## Exercise goal
Render the records as a Markdown table with the columns No. and Line, beginning at the line that contains "Click the interior grade B cell" and stopping after the line that contains "tap(167, 6)". Omit blank lines and leave the pictures out.

Entries for locating text and elements
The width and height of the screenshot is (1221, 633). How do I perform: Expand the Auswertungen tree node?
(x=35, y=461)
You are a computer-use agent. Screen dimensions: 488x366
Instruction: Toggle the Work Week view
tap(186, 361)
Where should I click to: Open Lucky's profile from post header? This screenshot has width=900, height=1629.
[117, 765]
---
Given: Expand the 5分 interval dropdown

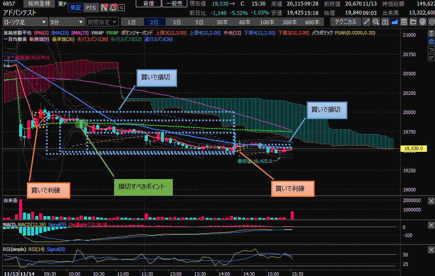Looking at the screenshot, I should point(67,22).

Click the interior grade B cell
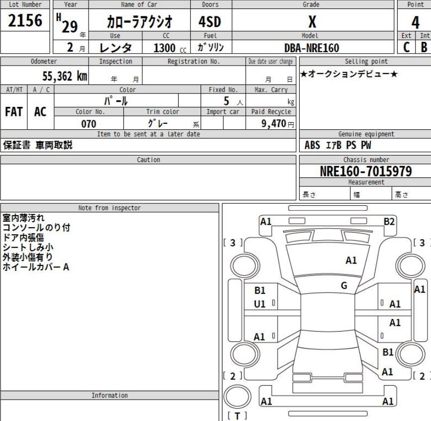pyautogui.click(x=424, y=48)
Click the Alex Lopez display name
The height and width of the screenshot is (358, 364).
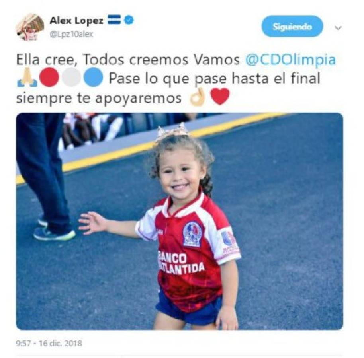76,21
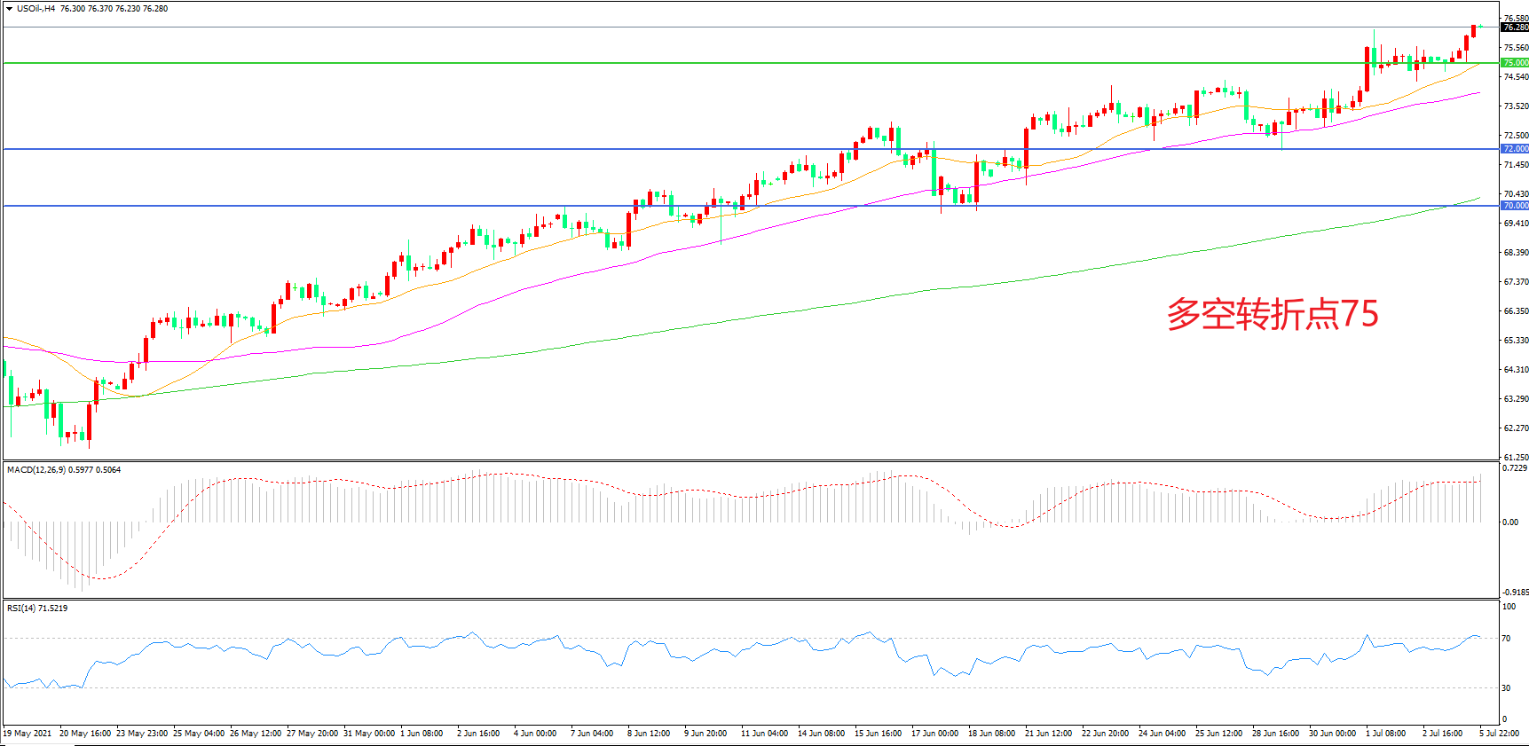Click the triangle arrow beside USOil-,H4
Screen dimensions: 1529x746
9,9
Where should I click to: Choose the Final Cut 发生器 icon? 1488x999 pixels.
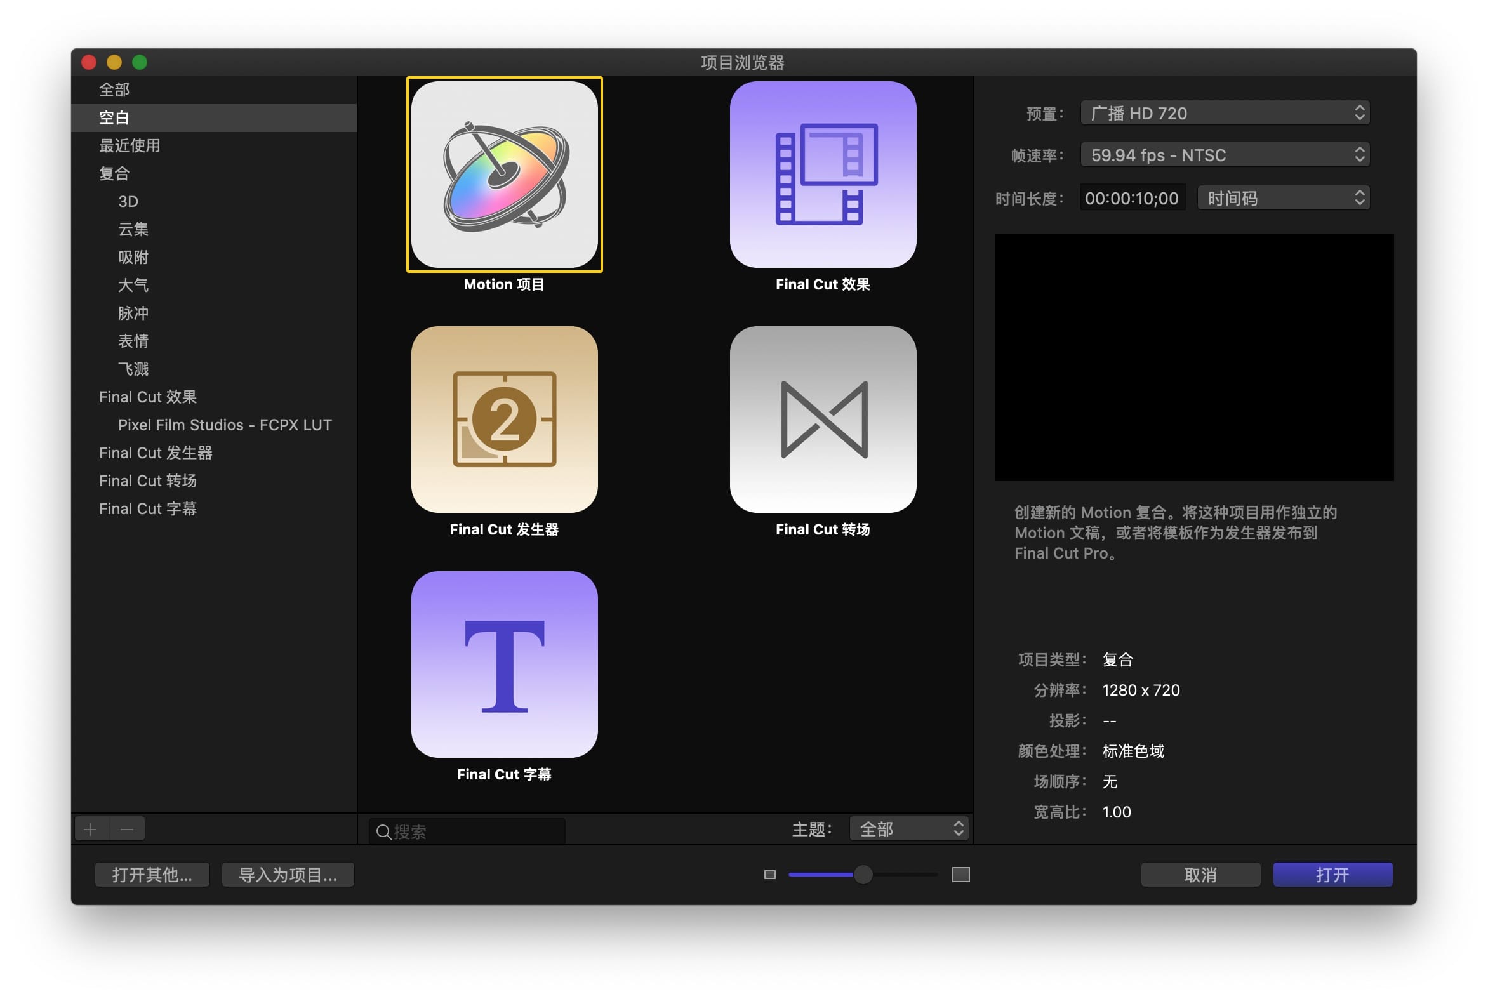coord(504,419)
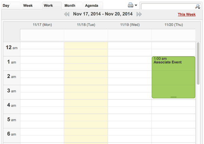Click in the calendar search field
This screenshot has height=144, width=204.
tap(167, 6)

## The reply
| No. | Line |
|---|---|
| 1 | Click the interior grade B cell |
| 2 | pyautogui.click(x=424, y=48) |
| 3 | Click the Alex Lopez display name |
| 4 | The height and width of the screenshot is (358, 364). |
| 5 | 76,21 |
| 6 | Click the triangle arrow beside USOil-,H4 |
| 7 | Screen dimensions: 1529x746 |
| 8 | 9,9 |
| 9 | Where should I click to: Choose the Final Cut 发生器 icon? 1488x999 pixels. |
| 10 | coord(504,419) |
| 11 | Click in the calendar search field |
| 12 | This screenshot has height=144, width=204. |
| 13 | tap(167, 6) |